Excerpted passage —
↓
In [None]:
from dotenv import load_dotenv # For loading environment variables
import os # For accessing environment variables
import openai # For interacting with OpenAI's API
import langchain # LangChain for chaining LLMs with vector stores and other integrations
import tiktoken # For text tokenization and counting, especially with OpenAI embeddings
# For PDF parsing (PyMuPDF)
import fitz  # PyMuPDF is imported as fitz
from pinecone import Pinecone, ServerlessSpec # For Pinecone vector database (newer Pinecone client usage)
## If building a web server or API (optional)
import requests
# import fastapi
# import uvicorn

  from tqdm.autonotebook import tqdm


In [4]:
load_dotenv(dotenv_path='./.env')

True

In [None]:
#checking env 1
load_dotenv(override=True) # Overwrite existing environment variables

True

In [None]:
#checking env 2                                                   
load_dotenv()  # Ensure .env is in this directory
print(os.getcwd())  # Check current directory
print("OPENAI_API_KEY:", os.getenv("OPENAI_API_KEY"))
print("PINECONE_API_KEY:", os.getenv("PINECONE_API_KEY"))
print("PINECONE_ENV:", os.getenv("PINECONE_ENV"))
print("PINECONE_INDEX_NAME:", os.getenv("PINECONE_INDEX_NAME"))
print("PINECONE_PROJECT_NAME:", os.getenv("PINECONE_PROJECT_NAME"))


c:\Users\Pritam\Desktop\ML projects\LLM Q
OPENAI_API_KEY: sk-proj-**************************************
PINECONE_API_KEY: pcsk_2******************************
PINECONE_ENV: us-east-1-aws
PINECONE_INDEX_NAME: my-index
PINECONE_PROJECT_NAME: insightxpc


In [None]:
from pinecone import Pinecone, ServerlessSpec

load_dotenv()

pc = Pinecone(
    api_key=os.getenv("PINECONE_API_KEY"),
    project_name=os.getenv("PINECONE_PROJECT_NAME")  # Add if needed
)

indexes = pc.list_indexes().indexes
existing_index_names = [idx.name for idx in indexes]

if 'my-index' not in existing_index_names:
    pc.create_index(
        name='my-index',
        dimension=1536,
        metric='cosine',
        spec=ServerlessSpec(
            cloud='aws',
            region='us-east-1'
        )
    )

In [None]:
#Simple_chunking
import fitz  # PyMuPDF

def extract_text_from_pdf(pdf_path):
    """Extracts text from a PDF file."""
    text = ""
    with fitz.open(pdf_path) as pdf:
        for page_num, page in enumerate(pdf):
            text += page.get_text()
↑
Instructions for the task — In the notebook code on Pinecone setup, what dimension is set when creating 'my-index'? The lines that follow have nothing to do with this.

Record extracts —
↓
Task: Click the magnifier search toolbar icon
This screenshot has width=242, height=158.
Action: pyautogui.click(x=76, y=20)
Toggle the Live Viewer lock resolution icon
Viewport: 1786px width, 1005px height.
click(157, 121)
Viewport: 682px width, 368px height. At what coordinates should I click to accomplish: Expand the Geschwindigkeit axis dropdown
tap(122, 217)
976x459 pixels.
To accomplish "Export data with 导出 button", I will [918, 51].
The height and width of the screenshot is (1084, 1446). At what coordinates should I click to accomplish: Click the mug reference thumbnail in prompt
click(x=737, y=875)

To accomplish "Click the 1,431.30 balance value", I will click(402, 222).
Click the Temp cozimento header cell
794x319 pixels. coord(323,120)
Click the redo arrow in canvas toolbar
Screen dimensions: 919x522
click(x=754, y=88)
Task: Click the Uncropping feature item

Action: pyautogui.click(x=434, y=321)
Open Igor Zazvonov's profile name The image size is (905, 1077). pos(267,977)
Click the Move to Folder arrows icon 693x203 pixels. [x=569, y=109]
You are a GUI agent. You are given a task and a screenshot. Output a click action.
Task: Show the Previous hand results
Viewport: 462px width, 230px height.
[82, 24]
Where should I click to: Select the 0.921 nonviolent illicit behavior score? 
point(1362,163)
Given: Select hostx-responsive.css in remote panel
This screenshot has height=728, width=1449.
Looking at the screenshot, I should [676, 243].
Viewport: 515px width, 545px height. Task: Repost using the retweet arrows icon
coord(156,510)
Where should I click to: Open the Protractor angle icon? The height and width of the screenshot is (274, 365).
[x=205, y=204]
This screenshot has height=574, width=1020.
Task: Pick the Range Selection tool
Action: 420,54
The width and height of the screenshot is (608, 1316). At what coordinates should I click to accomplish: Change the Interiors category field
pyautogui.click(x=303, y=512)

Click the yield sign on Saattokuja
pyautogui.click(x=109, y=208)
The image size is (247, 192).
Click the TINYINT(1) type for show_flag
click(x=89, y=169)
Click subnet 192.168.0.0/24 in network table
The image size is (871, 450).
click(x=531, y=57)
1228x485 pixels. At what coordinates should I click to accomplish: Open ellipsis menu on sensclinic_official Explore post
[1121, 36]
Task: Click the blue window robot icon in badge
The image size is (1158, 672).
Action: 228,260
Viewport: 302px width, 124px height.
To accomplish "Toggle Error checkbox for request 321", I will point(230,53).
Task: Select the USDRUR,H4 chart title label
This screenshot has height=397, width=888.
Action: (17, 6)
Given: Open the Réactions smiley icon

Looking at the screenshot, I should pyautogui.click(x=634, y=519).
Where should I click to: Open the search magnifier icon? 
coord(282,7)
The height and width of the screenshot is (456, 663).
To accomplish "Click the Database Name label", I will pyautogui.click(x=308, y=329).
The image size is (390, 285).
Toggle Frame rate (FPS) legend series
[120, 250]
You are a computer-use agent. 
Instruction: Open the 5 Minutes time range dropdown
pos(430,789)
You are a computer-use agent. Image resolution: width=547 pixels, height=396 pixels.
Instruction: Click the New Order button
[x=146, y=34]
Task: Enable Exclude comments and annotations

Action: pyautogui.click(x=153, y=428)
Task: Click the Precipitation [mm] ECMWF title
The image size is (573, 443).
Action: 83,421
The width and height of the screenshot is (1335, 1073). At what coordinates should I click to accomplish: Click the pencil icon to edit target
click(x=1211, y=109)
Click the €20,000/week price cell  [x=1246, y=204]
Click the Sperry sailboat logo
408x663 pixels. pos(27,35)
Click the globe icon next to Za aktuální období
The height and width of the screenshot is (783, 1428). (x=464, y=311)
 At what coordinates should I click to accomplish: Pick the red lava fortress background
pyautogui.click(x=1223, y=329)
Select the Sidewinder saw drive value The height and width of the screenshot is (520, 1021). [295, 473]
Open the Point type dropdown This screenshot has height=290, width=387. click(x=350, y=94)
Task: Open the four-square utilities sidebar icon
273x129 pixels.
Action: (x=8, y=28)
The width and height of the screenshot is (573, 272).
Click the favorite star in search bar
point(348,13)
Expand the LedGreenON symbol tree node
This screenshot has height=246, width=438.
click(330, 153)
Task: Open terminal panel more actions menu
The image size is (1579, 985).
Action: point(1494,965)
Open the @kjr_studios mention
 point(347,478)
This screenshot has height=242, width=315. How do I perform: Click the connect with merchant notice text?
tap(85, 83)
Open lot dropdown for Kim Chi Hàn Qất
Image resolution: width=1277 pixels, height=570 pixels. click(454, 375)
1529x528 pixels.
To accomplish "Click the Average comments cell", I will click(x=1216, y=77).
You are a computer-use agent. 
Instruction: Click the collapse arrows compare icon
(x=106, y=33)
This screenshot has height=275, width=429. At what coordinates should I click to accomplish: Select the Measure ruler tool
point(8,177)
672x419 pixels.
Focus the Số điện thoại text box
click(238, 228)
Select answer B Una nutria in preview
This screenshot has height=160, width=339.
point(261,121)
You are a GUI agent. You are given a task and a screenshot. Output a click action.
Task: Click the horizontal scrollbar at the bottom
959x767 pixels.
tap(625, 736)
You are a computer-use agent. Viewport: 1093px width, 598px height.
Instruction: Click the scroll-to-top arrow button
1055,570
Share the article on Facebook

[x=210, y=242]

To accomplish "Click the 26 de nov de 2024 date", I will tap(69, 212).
↑
Output for this task — 1536